Il coraggio di Blanche inizia in leggerezza, con una messa in scena en plein air dove il ritmo veloce e lieve degli incontri estivi si combina con la pienezza sessuale. E questo basta. Nessuno, nemmeno lo spettatore, si fa domande: è il romanticismo che la regista Valérie Donzelli identifica nel cinema a guidare la storia.

TUTTO CAMBIA nel momento in cui la spensieratezza del presente viene scalzata dalla necessità del progetto di vita e all’aria fresca dell’estate si sostituisce il chiuso di una casa a Metz. Il trasferimento lontano da tutti e da tutto genera i primi dubbi che Blanche scaccia come si fa con un pensiero molesto, ma che lo spettatore regista puntualmente.
Quello che si è appena manifestato è l’inizio di un’escalation violenta dove la minaccia viene sapientemente combinata con la manipolazione e la tensione sale alla maniera hitchcockiana. La domanda di come può Blanche non accorgersi di quanto il marito le sta facendo ci inchioda alla sedia, assegnandoci l’unica posizione morale possibile. C’è un pericolo da cui difendersi, con tutti i mezzi possibili.

La polarizzazione delle posizioni e la riduzione ai minimi termini delle psicologie dei due protagonisti rende giustizia alla durezza del confronto e recide alla radice anche solo l’eventualità di trovare giustificazioni all’aggressività di lui o alla passività di lei. Sono questi valori dati, esemplari cristallizzazioni del maschile e del femminile che tutti possono riconoscere oggi estremi di un conflitto sempre più drammatico.
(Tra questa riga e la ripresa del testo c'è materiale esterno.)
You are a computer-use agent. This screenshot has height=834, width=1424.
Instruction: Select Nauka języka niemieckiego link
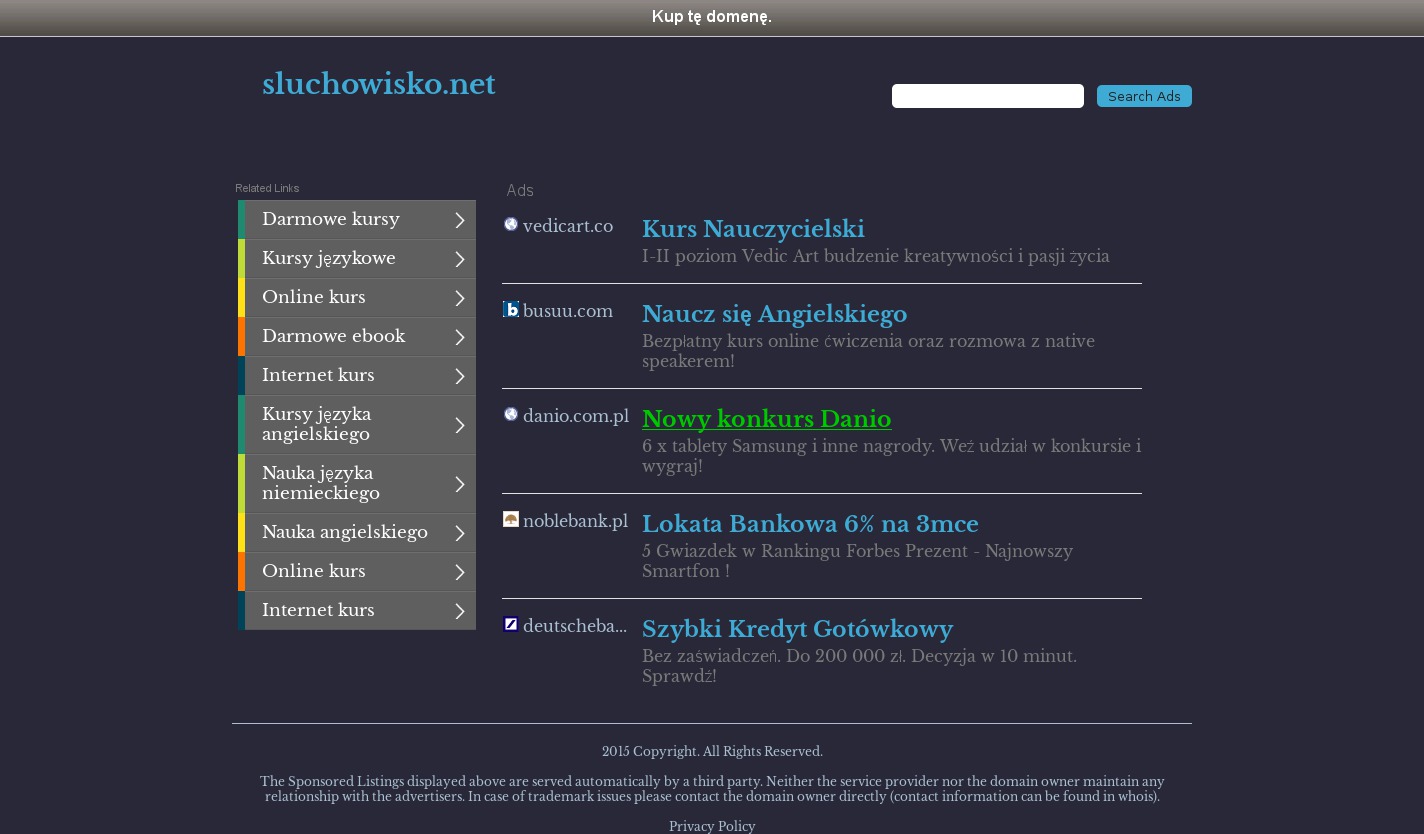tap(321, 484)
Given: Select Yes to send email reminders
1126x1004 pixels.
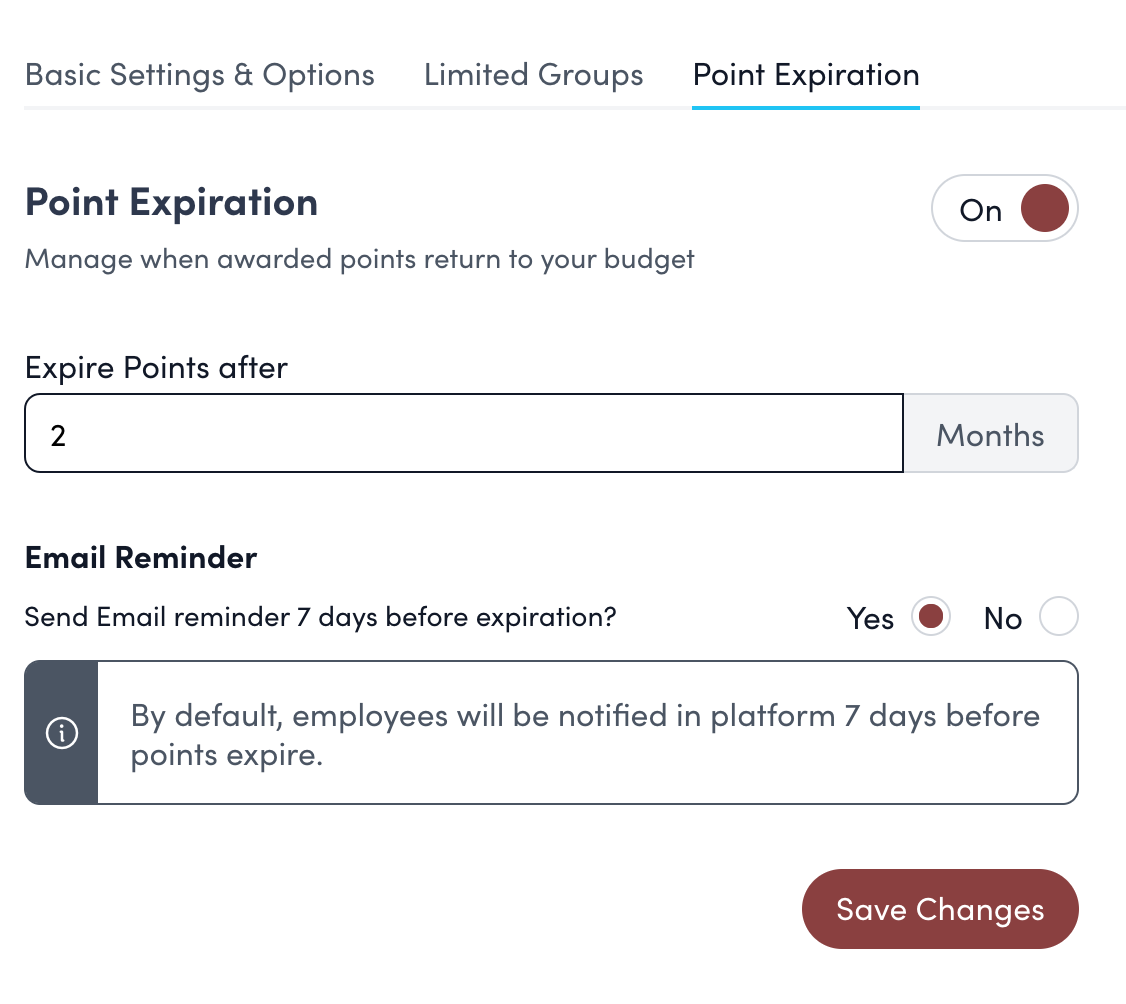Looking at the screenshot, I should click(x=930, y=617).
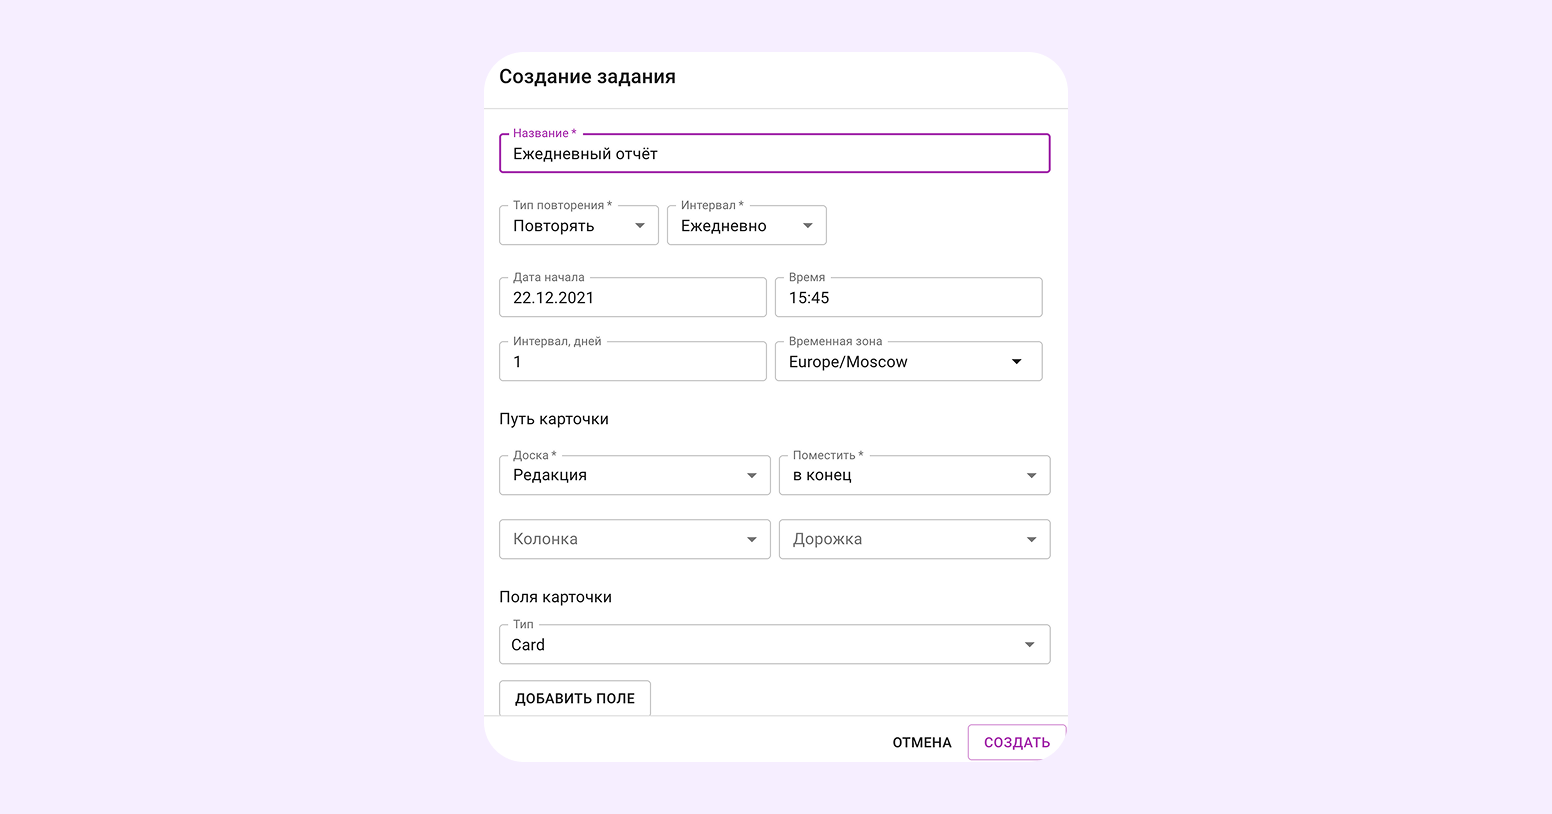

Il film è politico non perché sta dalla parte giusta, ma perché costringe lo spettatore e la spettatrice a riflettere su di sé. Occorre prendere atto che la guerra è stata dichiarata, per citare il titolo del primo successo di Donzelli, e bisogna farlo scegliendo nettamente da che parte stare, sfidando appartenenze e identità. Un film potente e coraggioso.